Bloodrunner Bear (Harper's Mountains, #2)I make no bones about the fact that I adore T.S. Joyce. Her Damon’s Mountain series is one I go back to when I am feeling blue, tired, or just want a quick, happy read with a bit of an edge. There is drama and danger, prejudice and bigotry, but there is also love and courage, family and friends.

Now, the Harper’s Mountains stories begin, and the children of Damon’s Mountain take center stage. In “Bloodrunner Dragon” we got the setup, and began to learn what has happened with the children since “Boarlander Cursed Bear.”

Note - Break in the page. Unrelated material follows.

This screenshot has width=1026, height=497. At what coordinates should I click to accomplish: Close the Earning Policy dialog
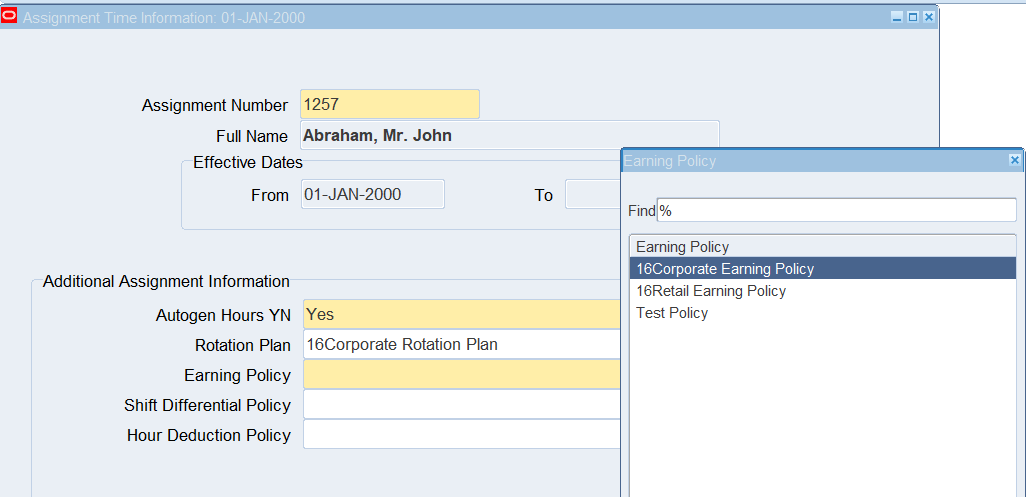click(1014, 160)
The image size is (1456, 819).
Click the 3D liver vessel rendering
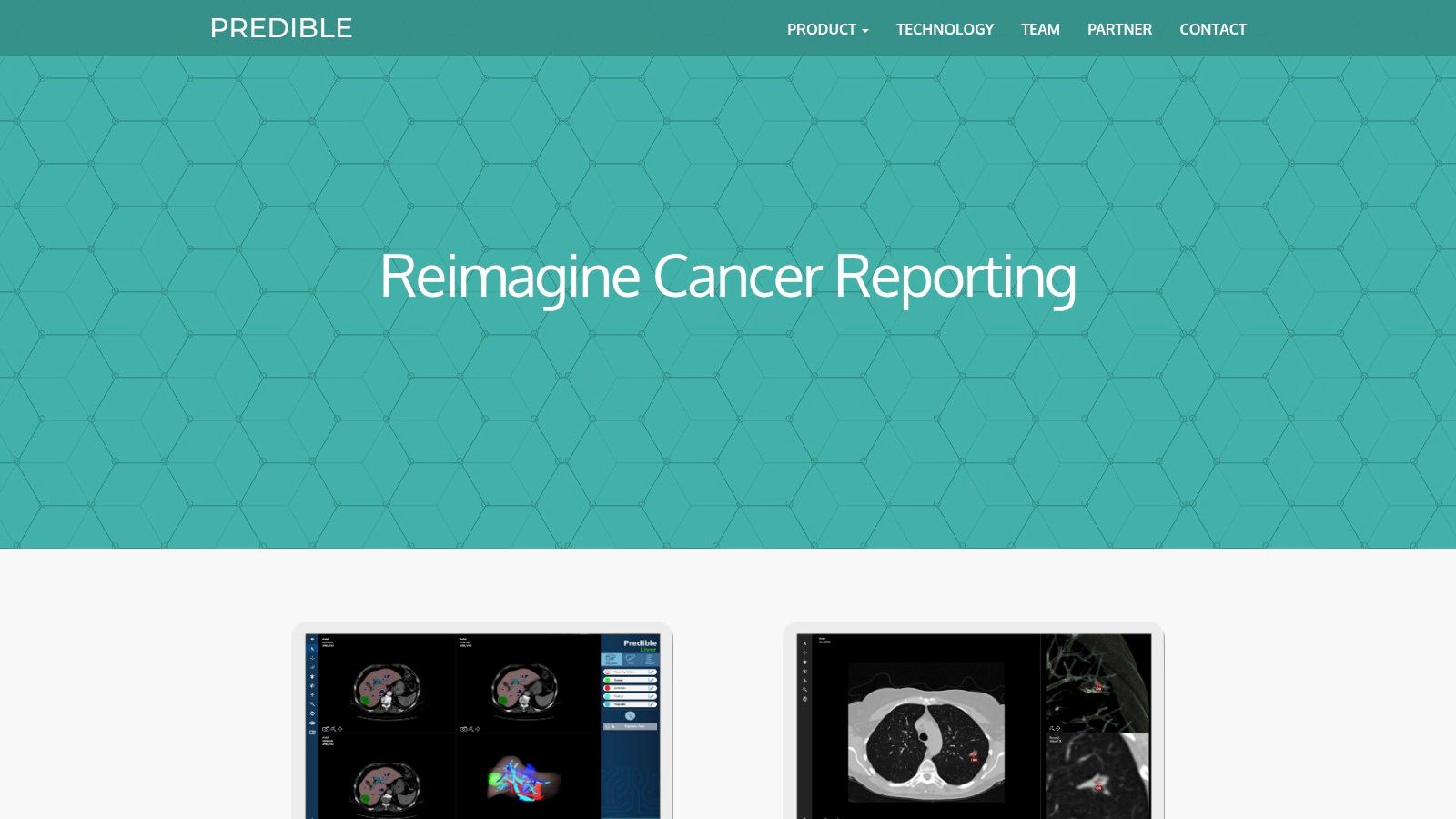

Everyone we knew as a baby is all grown up. And while they were desperately loved as children, that doesn’t mean that all was flowers and sunshine. Take Aaron Keller. As a child he was, literally, the poster child for Shifter Rights. Bright blonde hair, big blue eyes, and a tinkling laugh that grabbed hearts. He was a poster child all right. But that doesn’t mean his life was all roses. His story began in “Bear My Soul.” Living with only his mother for the first six years of his life, Aaron’s life was, as much as his mother loved him, and as hard as she worked to make him happy, brutal. The bear inside him was a brawler, strong and headstrong, and drove Aaron’s life. Drove him into a cage in order to keep himself, and his mother, safe. Six years before it was a one night stand Cody ran from – from the man, and from the feelings he caused. Not knowing who, or what, he was, finding Aaron was a bear was hard. It worked out, but the time in the cage as a child damaged Aaron, and his bear. Damage that has carried forward into his present life. But in “Bloodrunner Bear” Harper’s Mountain is a soothing change to his life. And meeting Alana has promise – but the war between a coven of vampires with a grudge may cost Alana her life. Which could very well cost Aaron his mind.

This has all the potential of the Damon’s Mountain series, and in the first two books? It meets that potential! (The cover is a bit over the top to me though. It degrades the very real issues the book addresses.)